*RECORDS PROVIDED*:
--------------------------------

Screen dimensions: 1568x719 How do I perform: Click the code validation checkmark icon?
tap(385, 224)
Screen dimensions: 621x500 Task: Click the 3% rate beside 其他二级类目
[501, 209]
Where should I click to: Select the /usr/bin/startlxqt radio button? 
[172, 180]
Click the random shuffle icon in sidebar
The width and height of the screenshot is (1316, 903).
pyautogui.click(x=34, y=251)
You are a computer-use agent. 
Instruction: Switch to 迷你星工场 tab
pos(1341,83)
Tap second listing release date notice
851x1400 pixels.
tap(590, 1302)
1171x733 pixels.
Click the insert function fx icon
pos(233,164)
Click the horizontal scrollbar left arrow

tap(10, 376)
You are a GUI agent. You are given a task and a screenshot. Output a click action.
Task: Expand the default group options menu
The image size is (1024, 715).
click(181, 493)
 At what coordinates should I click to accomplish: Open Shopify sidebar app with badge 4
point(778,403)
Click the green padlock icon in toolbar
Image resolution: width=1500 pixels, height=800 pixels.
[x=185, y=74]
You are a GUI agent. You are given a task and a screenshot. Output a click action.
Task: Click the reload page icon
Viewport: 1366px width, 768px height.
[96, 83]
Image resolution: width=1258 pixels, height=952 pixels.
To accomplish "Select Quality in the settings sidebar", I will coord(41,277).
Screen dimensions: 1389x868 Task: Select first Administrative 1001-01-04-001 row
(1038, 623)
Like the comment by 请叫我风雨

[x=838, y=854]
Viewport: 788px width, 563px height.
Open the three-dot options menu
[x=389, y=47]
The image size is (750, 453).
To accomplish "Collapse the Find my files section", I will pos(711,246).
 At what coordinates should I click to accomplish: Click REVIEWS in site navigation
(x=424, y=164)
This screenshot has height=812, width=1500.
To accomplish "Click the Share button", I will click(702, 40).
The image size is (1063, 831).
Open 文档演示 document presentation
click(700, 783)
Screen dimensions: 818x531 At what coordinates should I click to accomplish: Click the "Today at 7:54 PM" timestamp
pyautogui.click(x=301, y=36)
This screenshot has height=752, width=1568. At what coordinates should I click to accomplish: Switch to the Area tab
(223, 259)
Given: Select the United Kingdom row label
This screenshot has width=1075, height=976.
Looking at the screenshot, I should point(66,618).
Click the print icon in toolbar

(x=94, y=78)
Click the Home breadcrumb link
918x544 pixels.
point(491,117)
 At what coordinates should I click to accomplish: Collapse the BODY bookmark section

--------------------------------

*WORK REQUEST*: Reproduce the whole listing without changing anything.

*SOLUTION TO THIS EXERCISE*:
Screen dimensions: 1568x719 How do I perform: Click the code validation checkmark icon?
tap(385, 224)
Screen dimensions: 621x500 Task: Click the 3% rate beside 其他二级类目
[501, 209]
Where should I click to: Select the /usr/bin/startlxqt radio button? 
[172, 180]
Click the random shuffle icon in sidebar
The width and height of the screenshot is (1316, 903).
pyautogui.click(x=34, y=251)
You are a computer-use agent. 
Instruction: Switch to 迷你星工场 tab
pos(1341,83)
Tap second listing release date notice
851x1400 pixels.
tap(590, 1302)
1171x733 pixels.
Click the insert function fx icon
pos(233,164)
Click the horizontal scrollbar left arrow

tap(10, 376)
You are a GUI agent. You are given a task and a screenshot. Output a click action.
Task: Expand the default group options menu
The image size is (1024, 715).
click(181, 493)
 At what coordinates should I click to accomplish: Open Shopify sidebar app with badge 4
point(778,403)
Click the green padlock icon in toolbar
Image resolution: width=1500 pixels, height=800 pixels.
[x=185, y=74]
You are a GUI agent. You are given a task and a screenshot. Output a click action.
Task: Click the reload page icon
Viewport: 1366px width, 768px height.
[96, 83]
Image resolution: width=1258 pixels, height=952 pixels.
To accomplish "Select Quality in the settings sidebar", I will coord(41,277).
Screen dimensions: 1389x868 Task: Select first Administrative 1001-01-04-001 row
(1038, 623)
Like the comment by 请叫我风雨

[x=838, y=854]
Viewport: 788px width, 563px height.
Open the three-dot options menu
[x=389, y=47]
The image size is (750, 453).
To accomplish "Collapse the Find my files section", I will pos(711,246).
 At what coordinates should I click to accomplish: Click REVIEWS in site navigation
(x=424, y=164)
This screenshot has height=812, width=1500.
To accomplish "Click the Share button", I will click(702, 40).
The image size is (1063, 831).
Open 文档演示 document presentation
click(700, 783)
Screen dimensions: 818x531 At what coordinates should I click to accomplish: Click the "Today at 7:54 PM" timestamp
pyautogui.click(x=301, y=36)
This screenshot has height=752, width=1568. At what coordinates should I click to accomplish: Switch to the Area tab
(223, 259)
Given: Select the United Kingdom row label
This screenshot has width=1075, height=976.
Looking at the screenshot, I should point(66,618).
Click the print icon in toolbar

(x=94, y=78)
Click the Home breadcrumb link
918x544 pixels.
point(491,117)
 At what coordinates should I click to accomplish: Collapse the BODY bookmark section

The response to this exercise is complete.